(Stored records)
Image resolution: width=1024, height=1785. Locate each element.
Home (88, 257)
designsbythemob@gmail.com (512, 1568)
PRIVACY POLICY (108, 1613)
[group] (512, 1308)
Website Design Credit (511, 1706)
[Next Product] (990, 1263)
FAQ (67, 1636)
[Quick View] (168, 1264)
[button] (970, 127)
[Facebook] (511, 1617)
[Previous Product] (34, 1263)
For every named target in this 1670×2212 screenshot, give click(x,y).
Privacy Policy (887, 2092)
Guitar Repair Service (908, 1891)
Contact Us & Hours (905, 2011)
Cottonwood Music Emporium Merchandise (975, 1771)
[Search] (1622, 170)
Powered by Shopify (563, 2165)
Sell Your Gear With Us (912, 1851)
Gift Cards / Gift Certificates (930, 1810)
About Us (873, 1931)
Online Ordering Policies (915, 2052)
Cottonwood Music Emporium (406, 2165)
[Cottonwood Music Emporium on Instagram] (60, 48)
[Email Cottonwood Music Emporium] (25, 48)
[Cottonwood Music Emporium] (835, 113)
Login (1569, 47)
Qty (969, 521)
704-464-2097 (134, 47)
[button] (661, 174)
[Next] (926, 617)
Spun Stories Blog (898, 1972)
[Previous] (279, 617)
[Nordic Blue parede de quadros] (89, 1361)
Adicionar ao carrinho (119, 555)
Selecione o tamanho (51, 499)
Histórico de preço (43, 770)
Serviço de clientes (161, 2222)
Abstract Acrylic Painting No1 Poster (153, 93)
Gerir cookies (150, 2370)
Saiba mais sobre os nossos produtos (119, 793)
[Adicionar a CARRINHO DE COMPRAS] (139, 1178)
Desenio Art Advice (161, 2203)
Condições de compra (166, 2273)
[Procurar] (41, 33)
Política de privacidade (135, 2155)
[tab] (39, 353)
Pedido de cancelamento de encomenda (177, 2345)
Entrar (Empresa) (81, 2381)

**Problem statement**
What is needed is an exact copy of the lines from the one containing "Powered by Shopify (563, 2165)" through the last line of the records, and nothing else.

**Problem solution**
Powered by Shopify (563, 2165)
Sell Your Gear With Us (912, 1851)
Gift Cards / Gift Certificates (930, 1810)
About Us (873, 1931)
Online Ordering Policies (915, 2052)
Cottonwood Music Emporium (406, 2165)
[Cottonwood Music Emporium on Instagram] (60, 48)
[Email Cottonwood Music Emporium] (25, 48)
[Cottonwood Music Emporium] (835, 113)
Login (1569, 47)
Qty (969, 521)
704-464-2097 (134, 47)
[button] (661, 174)
[Next] (926, 617)
Spun Stories Blog (898, 1972)
[Previous] (279, 617)
[Nordic Blue parede de quadros] (89, 1361)
Adicionar ao carrinho (119, 555)
Selecione o tamanho (51, 499)
Histórico de preço (43, 770)
Serviço de clientes (161, 2222)
Abstract Acrylic Painting No1 Poster (153, 93)
Gerir cookies (150, 2370)
Saiba mais sobre os nossos produtos (119, 793)
[Adicionar a CARRINHO DE COMPRAS] (139, 1178)
Desenio Art Advice (161, 2203)
Condições de compra (166, 2273)
[Procurar] (41, 33)
Política de privacidade (135, 2155)
[tab] (39, 353)
Pedido de cancelamento de encomenda (177, 2345)
Entrar (Empresa) (81, 2381)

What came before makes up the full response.